This study demonstrated a trend that patients with enhanced parasympathetic activity, as indicated by a baseline ST-DC greater than 7.5 ms, are less likely to experience AF recurrence during the initial 3-month post-PVI observation period. This phenomenon can be attributed to the acute decrease in vagal tone immediately following PVI, as a result of inadvertent GP cardioneuromodulation. The reduced parasympathetic activity can create a less favorable environment for AF initiation and maintenance during this early post-procedural period [41], likely due to impaired likelihood for potentially proarrhythmic bradycardiac fluctuations [42]. The observed lack of sustained freedom from AF in patients with initially altered ST-DC beyond 12 months can be explained by reinnervation phenomenon, leading to a restoration of autonomic tone [43, 44]. Those individuals with initially enhanced parasympathetic activity may initially benefit from cardioneuromodulation effect; however, with time, reinnervation effect can lead to increased vulnerability to arrhythmia recurrence, potentially explaining the convergence of AF recurrence rates during extended follow-up period. This phenomenon may occur especially after standard thermal PVI, when complete cardioneuroablation of GP is not performed. Finally, with the advent of new non-thermal techniques such as pulsed field ablation (PFA), it would be interesting to see their impact on acute dynamic indicators of parasympathetic activity, including ST-DC. Initial studies indicate that PFA has only a short-lasting and limited effect on cardiac autonomic innervation [28, 45,46,47] with this impact being notably smaller and of shorter duration compared to cryoballoon ablation [48]. Moreover, the efficiency and safety of epicardial GPs ablation using PFA have shown promising results, indicating that this method may be useful and offer low risk of periprocedural complications [49]. However, despite these findings, the specific influence of PFA on dynamic markers remains unexplored. In addition to investigating the potential impact of PFA on parasympathetic activity, it can be necessary to determine its influence on parameters such as ST-DC and ST-HRV. Current data lacks investigations on how the PFA techniques affect these non-invasive autonomic markers.

4.1 Limitations

This study has several limitations.

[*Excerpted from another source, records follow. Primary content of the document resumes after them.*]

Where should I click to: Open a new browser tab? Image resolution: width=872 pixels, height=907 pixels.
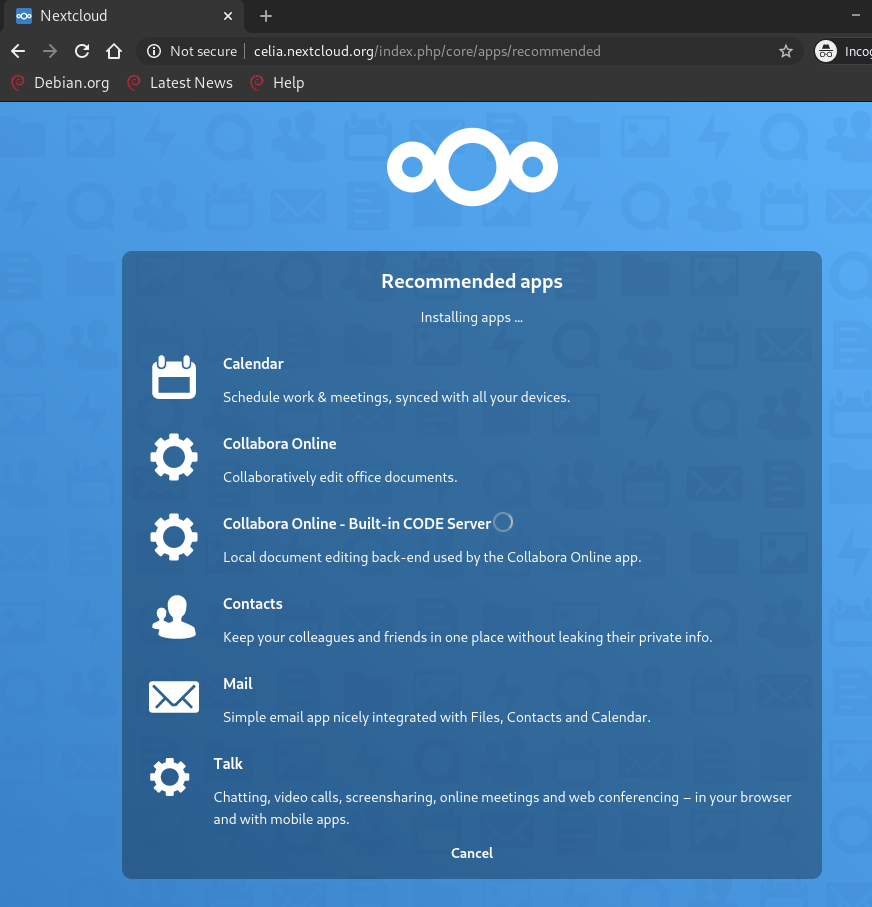tap(266, 16)
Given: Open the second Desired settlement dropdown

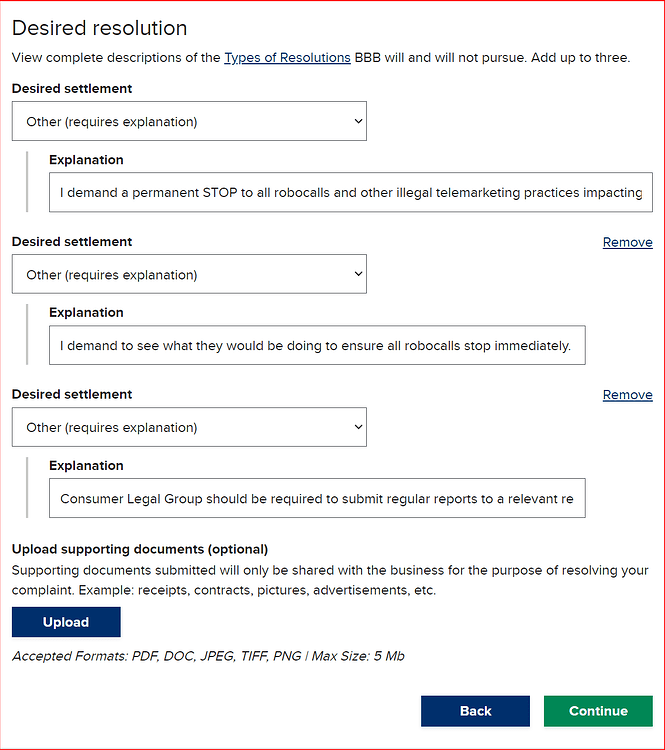Looking at the screenshot, I should (x=189, y=274).
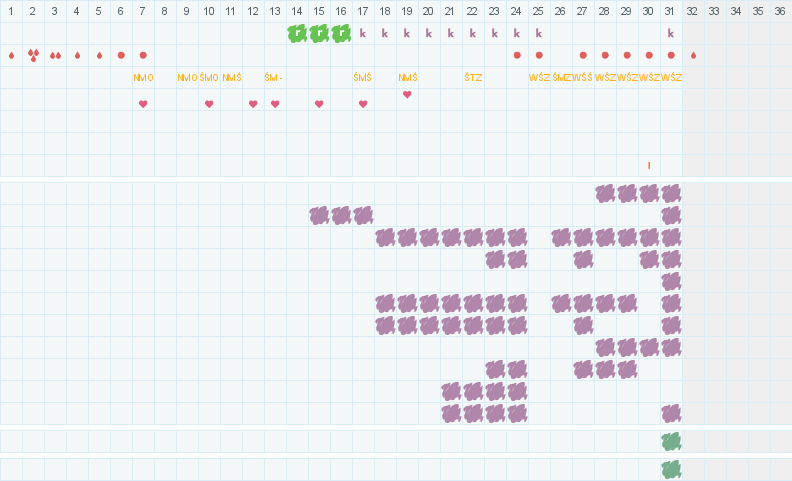Click the small orange tick on day 30
Image resolution: width=792 pixels, height=481 pixels.
point(649,165)
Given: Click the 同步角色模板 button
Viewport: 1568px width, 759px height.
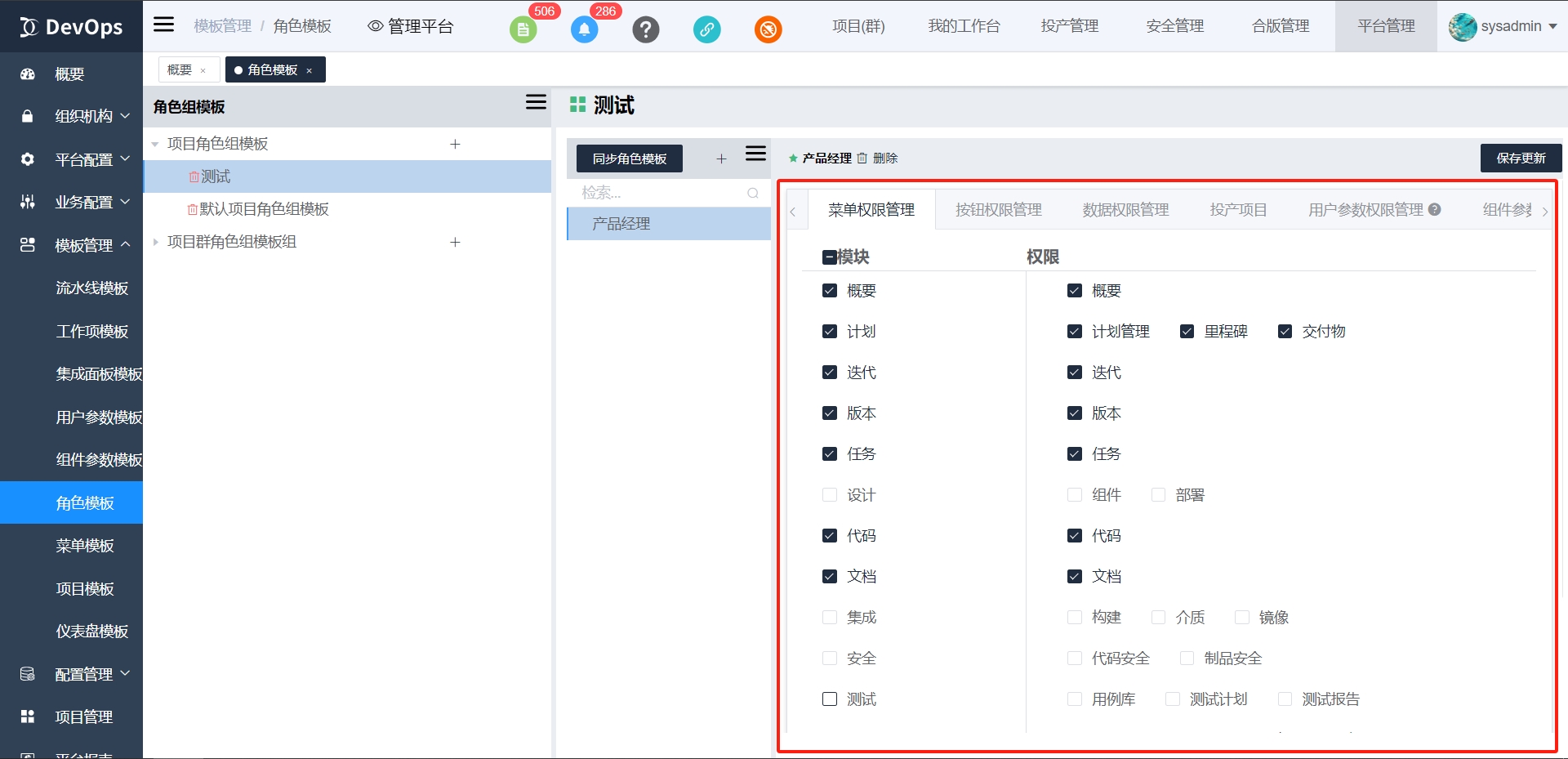Looking at the screenshot, I should pos(629,158).
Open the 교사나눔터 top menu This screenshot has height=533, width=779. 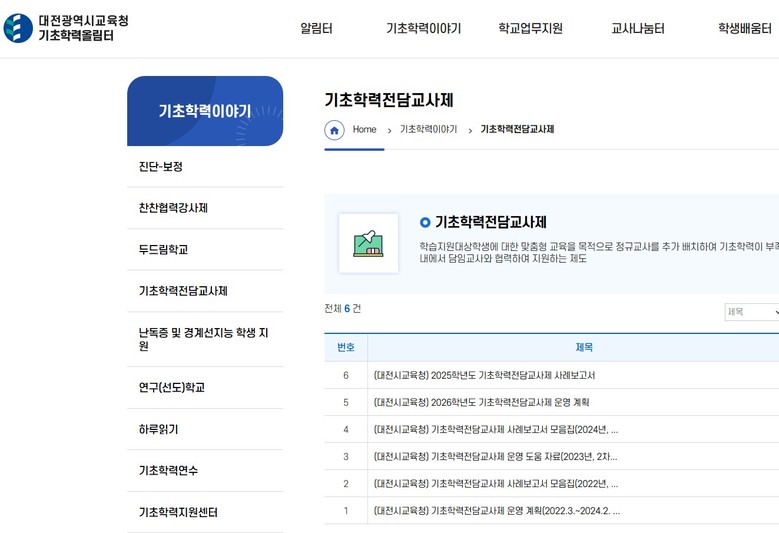(637, 29)
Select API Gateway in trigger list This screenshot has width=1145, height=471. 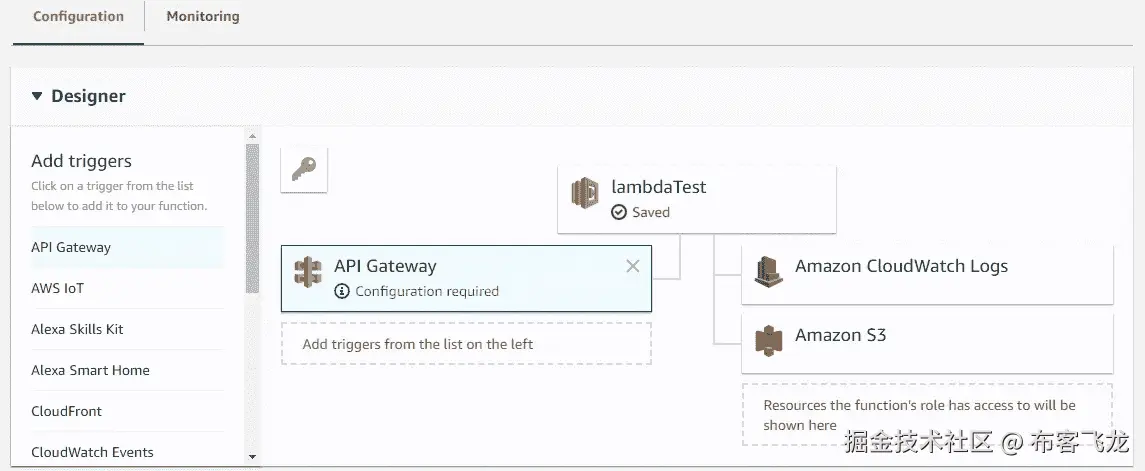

First, the study group is small, and thus the results may be treated only as hypothesis-generating. Second, the recording time is shorter than performed in some previous studies [50,51,52], and there is an absence of continuous monitoring beyond the immediate post-PVI period which restricts the ability to capture the dynamic and potentially delayed changes in ST-DC and ST-HRV. Thirdly, PVI was performed with two different techniques which could have an impact on ST-DC and ST-HRV. Additionally, extracardiac vagal stimulation was not used to acutely assess the level of parasympathetic denervation. Moreover, AAD discontinuation protocol has not been standardized in our study; thus, the intake of these drugs could have some impact on ST-DC and ST-HRV measurements. Finally, the study’s 12-month follow-up may not capture longer-term autonomic remodelling dynamics.

5 Conclusions

Measurement of ST-DC and ST-HRV before and after PVI is feasible. Patients with increased baseline ST-DC have reduced likelihood of AF recurrence during the short-term follow-up. Properly designed studies with larger cohorts are needed to validate the prognostic value of autonomic markers in patients undergoing PVI.